Volume [μL]Concentration finale
5x rehausseur Q5101x
5x tampon Q5101x
Amorce fwd 10 μM2.50,5 μM
Amorce rev 10 μM2.50,5 μM
dNTP 10 mM1200 μM
Q5 polymérase0.520 U/mL
ADN de levure miniprep10
Sans nucléase H2O13.5

Tableau 3 : Conditions de la 1èreétape de la PCR pour l’amplification des gènes POI à partir de la miniprep de levure isolée.

PasTempératureHeure
Dénaturation initiale98 °C30 secondes
25 cycles98 °C10 secondes
72 °C30 secondes
72 °C30 secondes
Extension finale72 °C2 min
Tenir4 °C

Tableau 4 : Conditions de cyclage de la PCR de la1ère étape pour l’amplification des gènes POI à partir du miniprep de levure isolé.

Volume [μL]Concentration finale
Sans nucléase H2Ojusqu’à 50
10x tampon Thermopol51x
Primer_fwd (10 μM)2.50,5 μM
Primer_rev (10 μM)2.50,5 μM
dNTP (10 mM)1200 μM
8-oxo-dGTP (100 μM)12 μM
dPTP (100 μM)12 μM
Produit PCR à partir de la 1ère PCRXX50 ng
Taq ADN polymérase0.50,05 U/μL

Tableau 5 : Conditions pour l’epPCR qui est réalisée après amplification de l’ADN du POI avec la PCR de la1ère étape.

PasTempératureHeure
Dénaturation initiale94 °C30 secondes
15 cycles94 °C45 secondes
60 °C30 secondes
72 °C1 minute
Extension finale72 °CDurée : 10 minutes
Tenir4 °C

Tableau 6 : Conditions de cyclisme pour l’epPCR.

Volume [μL]Concentration finale
5x rehausseur Q5201x
5x tampon Q5201x
Amorce fwd 10 μM50,5 μM
Amorce rev 10 μM50,5 μM
dNTP 10 mM1200 μM
Q5 polymérase120 U/mL
50 ng d’ADNXX
jjH20jusqu’à 100

Tableau 7 : Conditions de la PCR de 2ème étape pour l’amplification du produit epPCR avant électroporation des cellules EBY100.

PasTempératureHeure
Dénaturation initiale98 °C30 secondes
25 cycles98 °C10 secondes
72 °C30 secondes
72 °C30 secondes
Extension finale72 °C2 min
Tenir4 °C

Tableau 8 : Conditions de cyclage de la PCR de la 2eétape pour l’amplification du produit epPCR.
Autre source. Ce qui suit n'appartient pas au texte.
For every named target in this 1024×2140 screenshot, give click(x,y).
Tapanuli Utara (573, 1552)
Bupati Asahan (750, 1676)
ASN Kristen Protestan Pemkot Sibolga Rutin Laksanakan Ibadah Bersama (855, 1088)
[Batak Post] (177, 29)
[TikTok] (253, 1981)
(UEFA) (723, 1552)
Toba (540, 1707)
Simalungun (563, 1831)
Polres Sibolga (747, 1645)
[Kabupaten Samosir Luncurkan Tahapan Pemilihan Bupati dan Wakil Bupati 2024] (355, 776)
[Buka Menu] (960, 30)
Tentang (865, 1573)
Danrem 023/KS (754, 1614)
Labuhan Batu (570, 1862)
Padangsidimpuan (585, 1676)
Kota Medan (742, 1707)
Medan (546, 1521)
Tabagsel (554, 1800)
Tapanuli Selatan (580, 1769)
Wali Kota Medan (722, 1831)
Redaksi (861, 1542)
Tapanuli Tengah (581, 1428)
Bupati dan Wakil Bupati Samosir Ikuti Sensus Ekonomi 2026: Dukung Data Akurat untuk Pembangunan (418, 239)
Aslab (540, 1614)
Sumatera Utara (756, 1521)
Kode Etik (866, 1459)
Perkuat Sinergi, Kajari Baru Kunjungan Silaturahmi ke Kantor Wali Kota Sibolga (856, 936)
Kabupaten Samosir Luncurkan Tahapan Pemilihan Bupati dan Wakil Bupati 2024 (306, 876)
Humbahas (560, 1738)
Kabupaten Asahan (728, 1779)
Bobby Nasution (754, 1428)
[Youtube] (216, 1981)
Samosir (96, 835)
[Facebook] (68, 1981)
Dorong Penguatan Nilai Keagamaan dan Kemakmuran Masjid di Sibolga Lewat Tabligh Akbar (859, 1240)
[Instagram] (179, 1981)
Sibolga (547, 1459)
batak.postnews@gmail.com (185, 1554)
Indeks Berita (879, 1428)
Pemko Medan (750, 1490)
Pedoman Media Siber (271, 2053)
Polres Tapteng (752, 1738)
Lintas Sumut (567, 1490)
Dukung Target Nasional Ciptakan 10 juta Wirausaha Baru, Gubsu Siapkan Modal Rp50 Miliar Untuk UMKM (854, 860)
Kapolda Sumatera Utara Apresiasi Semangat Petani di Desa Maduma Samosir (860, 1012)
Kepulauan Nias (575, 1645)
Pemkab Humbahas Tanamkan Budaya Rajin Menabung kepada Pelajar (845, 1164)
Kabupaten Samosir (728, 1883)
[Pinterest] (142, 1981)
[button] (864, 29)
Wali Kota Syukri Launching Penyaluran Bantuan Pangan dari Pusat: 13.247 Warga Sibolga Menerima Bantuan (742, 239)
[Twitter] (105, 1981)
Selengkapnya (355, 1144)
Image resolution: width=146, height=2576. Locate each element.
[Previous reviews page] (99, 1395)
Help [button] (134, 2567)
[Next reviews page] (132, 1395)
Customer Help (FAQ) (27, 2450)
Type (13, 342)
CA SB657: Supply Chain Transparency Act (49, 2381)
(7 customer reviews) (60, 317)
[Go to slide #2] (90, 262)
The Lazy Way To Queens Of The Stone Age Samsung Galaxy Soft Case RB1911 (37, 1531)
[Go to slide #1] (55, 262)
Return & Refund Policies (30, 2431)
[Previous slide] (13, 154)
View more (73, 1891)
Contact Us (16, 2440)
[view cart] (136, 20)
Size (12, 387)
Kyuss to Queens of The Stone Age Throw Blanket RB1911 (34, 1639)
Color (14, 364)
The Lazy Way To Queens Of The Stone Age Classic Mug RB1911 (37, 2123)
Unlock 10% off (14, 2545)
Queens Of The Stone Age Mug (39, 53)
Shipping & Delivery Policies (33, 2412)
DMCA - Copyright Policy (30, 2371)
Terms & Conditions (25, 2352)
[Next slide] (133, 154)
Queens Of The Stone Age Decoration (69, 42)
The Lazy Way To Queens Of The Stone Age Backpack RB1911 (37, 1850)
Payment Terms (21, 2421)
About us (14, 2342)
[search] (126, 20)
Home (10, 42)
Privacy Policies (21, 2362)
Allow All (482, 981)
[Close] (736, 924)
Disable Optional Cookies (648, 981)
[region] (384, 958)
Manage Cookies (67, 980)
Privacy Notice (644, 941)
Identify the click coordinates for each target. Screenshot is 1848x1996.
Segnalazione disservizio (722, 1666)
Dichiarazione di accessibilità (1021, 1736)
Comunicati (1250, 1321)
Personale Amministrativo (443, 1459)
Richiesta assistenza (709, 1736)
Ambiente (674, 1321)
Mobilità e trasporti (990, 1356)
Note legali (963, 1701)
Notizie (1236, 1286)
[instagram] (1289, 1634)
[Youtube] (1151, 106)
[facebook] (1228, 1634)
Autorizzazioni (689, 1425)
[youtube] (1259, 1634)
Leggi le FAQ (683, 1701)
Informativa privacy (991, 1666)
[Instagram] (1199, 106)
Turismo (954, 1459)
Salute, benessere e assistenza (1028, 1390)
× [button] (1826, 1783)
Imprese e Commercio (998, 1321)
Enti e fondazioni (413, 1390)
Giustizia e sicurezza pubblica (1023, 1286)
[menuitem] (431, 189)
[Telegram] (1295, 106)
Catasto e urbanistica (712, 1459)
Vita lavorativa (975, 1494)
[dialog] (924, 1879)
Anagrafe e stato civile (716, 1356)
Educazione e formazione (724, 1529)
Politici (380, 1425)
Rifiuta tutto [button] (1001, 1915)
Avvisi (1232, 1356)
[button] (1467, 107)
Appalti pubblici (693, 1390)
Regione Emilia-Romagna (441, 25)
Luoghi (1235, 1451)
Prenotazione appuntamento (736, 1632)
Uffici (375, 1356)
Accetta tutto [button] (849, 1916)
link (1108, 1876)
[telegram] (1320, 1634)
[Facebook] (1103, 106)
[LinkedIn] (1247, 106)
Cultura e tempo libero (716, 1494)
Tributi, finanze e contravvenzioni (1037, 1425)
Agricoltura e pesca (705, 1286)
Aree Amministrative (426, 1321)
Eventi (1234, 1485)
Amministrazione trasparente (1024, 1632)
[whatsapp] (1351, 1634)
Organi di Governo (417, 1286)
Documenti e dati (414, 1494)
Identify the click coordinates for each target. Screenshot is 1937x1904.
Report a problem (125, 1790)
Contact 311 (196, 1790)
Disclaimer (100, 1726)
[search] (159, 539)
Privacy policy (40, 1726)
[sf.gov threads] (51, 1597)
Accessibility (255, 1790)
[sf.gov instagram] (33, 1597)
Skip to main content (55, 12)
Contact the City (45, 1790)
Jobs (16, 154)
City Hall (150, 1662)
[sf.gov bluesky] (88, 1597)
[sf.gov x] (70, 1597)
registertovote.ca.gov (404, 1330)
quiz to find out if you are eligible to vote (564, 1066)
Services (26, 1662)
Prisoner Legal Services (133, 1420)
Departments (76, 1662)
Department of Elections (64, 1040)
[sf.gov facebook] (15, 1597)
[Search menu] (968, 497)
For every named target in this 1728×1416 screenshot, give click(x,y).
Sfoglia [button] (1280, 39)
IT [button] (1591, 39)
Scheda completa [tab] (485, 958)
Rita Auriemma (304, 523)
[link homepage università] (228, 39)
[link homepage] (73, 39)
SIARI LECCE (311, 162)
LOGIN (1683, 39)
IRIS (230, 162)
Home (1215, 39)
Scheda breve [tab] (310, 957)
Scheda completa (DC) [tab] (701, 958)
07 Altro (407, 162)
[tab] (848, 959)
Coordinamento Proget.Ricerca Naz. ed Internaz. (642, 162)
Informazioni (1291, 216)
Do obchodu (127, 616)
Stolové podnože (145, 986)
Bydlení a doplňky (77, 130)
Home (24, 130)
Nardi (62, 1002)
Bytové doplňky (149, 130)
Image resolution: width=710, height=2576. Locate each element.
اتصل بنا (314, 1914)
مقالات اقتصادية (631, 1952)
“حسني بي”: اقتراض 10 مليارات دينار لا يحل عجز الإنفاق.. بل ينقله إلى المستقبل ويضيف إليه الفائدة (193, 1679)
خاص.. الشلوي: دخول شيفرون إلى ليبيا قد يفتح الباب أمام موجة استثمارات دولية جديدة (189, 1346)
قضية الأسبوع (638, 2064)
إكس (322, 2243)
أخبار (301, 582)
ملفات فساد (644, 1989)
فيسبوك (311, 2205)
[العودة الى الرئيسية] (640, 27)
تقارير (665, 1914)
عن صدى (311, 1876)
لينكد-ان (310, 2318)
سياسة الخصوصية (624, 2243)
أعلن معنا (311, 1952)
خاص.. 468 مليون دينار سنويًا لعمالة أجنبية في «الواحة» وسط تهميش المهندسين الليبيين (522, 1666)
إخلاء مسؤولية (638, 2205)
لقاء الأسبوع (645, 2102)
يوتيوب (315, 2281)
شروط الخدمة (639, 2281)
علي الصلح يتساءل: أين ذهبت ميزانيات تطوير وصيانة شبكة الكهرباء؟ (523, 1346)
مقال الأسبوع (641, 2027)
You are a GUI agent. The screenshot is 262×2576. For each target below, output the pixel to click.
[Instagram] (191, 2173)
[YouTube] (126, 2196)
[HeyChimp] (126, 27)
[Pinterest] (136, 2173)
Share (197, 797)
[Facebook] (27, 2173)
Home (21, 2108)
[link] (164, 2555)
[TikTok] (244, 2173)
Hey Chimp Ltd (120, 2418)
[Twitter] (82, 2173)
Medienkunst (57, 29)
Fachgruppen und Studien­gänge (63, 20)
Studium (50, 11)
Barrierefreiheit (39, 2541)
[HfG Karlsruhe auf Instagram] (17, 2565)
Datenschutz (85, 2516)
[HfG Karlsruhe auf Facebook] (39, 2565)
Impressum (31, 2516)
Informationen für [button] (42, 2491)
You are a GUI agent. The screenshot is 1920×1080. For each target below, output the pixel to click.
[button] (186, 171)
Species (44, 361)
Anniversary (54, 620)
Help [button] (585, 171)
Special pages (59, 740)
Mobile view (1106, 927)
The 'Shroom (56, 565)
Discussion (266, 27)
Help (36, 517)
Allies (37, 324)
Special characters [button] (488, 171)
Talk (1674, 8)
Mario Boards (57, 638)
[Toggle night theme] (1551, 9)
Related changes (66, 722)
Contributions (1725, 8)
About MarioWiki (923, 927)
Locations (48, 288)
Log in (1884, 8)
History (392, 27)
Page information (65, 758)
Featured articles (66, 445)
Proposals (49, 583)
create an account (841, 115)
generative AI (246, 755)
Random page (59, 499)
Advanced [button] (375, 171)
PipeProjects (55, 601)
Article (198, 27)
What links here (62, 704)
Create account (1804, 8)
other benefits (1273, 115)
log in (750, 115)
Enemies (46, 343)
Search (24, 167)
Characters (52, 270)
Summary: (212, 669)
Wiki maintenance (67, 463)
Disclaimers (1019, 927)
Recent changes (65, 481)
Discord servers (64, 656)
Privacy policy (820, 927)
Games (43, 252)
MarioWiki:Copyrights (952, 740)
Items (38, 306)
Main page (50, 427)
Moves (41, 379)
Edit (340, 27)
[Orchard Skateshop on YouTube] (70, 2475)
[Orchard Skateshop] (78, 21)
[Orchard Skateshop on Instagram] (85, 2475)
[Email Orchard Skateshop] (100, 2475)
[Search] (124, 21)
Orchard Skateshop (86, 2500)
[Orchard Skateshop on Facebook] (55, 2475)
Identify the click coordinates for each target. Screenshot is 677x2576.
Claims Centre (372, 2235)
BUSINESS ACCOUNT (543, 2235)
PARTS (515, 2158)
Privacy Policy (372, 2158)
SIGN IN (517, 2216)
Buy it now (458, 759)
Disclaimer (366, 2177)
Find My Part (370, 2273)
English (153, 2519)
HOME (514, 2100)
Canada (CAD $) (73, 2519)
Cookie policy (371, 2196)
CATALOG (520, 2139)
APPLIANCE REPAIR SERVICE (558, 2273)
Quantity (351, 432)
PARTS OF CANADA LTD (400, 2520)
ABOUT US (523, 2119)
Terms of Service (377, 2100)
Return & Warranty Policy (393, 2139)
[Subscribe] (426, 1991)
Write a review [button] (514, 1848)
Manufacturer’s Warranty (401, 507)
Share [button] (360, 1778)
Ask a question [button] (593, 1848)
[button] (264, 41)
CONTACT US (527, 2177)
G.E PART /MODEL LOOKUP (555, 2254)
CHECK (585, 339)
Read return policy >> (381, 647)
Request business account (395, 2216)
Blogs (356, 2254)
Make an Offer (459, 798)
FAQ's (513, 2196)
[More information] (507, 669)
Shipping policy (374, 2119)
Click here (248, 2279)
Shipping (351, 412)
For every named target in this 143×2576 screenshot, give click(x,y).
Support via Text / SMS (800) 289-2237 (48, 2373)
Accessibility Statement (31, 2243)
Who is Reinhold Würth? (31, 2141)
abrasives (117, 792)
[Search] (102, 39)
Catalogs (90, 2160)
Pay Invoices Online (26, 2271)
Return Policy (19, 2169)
8. Linéarisation du vecteur d’affichage de la levure pour l’électroporation

  1. Linéariser le vecteur d’affichage de surface de la levure pCTCON2 (plasmide Addgene #41843).
    1. Effectuez une synthèse à grande échelle et utilisez ce vecteur linéarisé digéré pour toutes les électroporations ultérieures.
    2. Digérer 2 x 200 μg d’ADN plasmidique pCTCON2 avec Sal I pendant 24 h à 37 °C pour une linéarisation initiale (tableau 9).
  2. Digestion avec NheI et BamHI pendant 24 h à 37 °C pour exciser l’insert (Tableau 10).
  3. Enfin, ajoutez 5 μL de chaque enzyme dans le tube (Sal I, NheI, BamHI) et incubez à nouveau pendant 24 h à 37 °C.
  4. Exécutez le vecteur digéré sur un gel d’agarose préparateur. Exciser les bandes et purifier à l’aide d’un kit d’extraction de gel. Éluer le vecteur en 20 μL, mesurer la concentration d’ADN et l’ajuster à environ 2 μg/μL.
    REMARQUE : La digestion prolongée du plasmide assure un clivage suffisant de l’insert et entraînera une diminution du bruit de fond du vecteur après électroporation.
ADN200 μg
10x CutSmartBuffer50 μL
Sal I-HF (NEB)30 μL (60 U)
H2OJusqu’à 500 μL

Tableau 9 : Conditions de la première étape de la digestion à grande échelle du vecteur d’affichage de surface de la levure pCTCON2.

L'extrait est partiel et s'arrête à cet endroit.